The yen sank to a two-month low of 150.44 against the dollar, while Japanese government bond prices dipped, pushing yields higher. Although there was appetite for an auction of 536.8 billion yen ($3.57 billion) of 30-year JGBs, allaying fears that investors might steer clear of long-dated debt given the fiscal uncertainty.
While the election of monetary dove Sanae Takaichi as leader of the ruling party in Japan propelled the Nikkei to yet another record high. It was also helped by news of US chip manufacturer AMD’s deal with OpenAI, which pushed the Nasdaq and S&P 500 to record highs.
The shock resignation of Sebastien Lecornu as French prime minister threw the nation deeper into political crisis and unnerved markets. French government bond futures fell slightly after bonds tumbled on Monday, while the euro came under pressure and eased 0.2 per cent against the dollar to $1.1696.
European stock futures pointed to a muted opening, with FTSE 100 futures down 0.07 per cent.
Elon Musk appoints ex-banker as xAI finance chief
Elon Musk has appointed former Morgan Stanley banker Anthony Armstrong as the new chief financial officer of his artificial intelligence group xAI, the Financial Times reports.

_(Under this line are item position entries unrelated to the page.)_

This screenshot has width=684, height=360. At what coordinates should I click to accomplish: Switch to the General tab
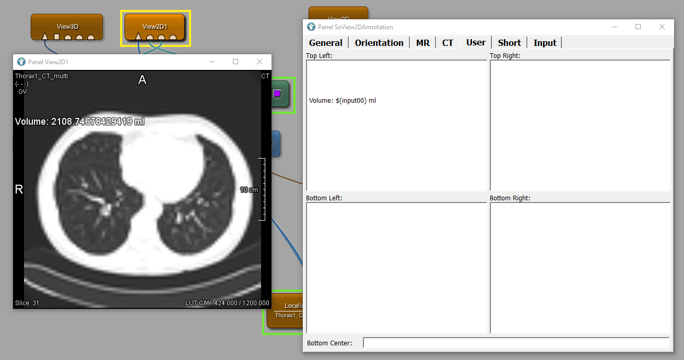[325, 43]
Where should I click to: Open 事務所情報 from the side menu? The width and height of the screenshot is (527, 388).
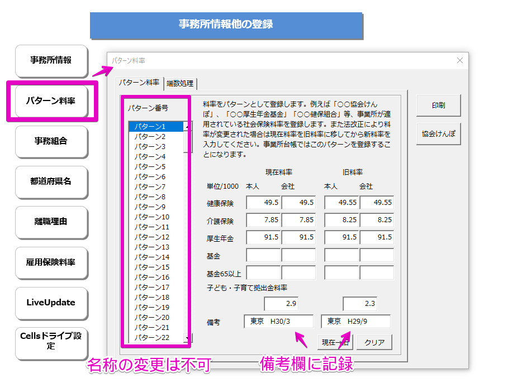point(51,60)
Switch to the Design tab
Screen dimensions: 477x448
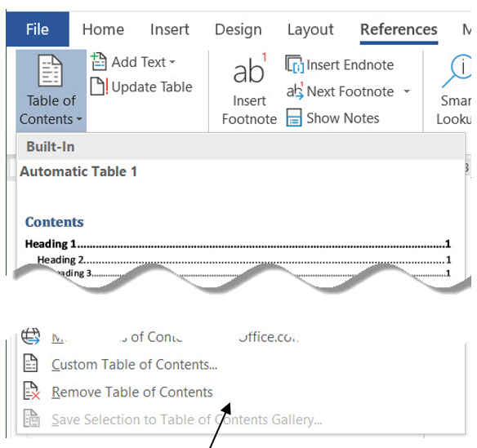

Armstrong , who the report says willrun the finance operations for both xAI and social media platform X, replaces Mike Liberatore who left the artificial intelligence startup in July after only a few months in the job. Last month, OpenAI hired Liberatore to be the artificial intelligence startup’s business finance officer, responsible for overseeing its AI infrastructure.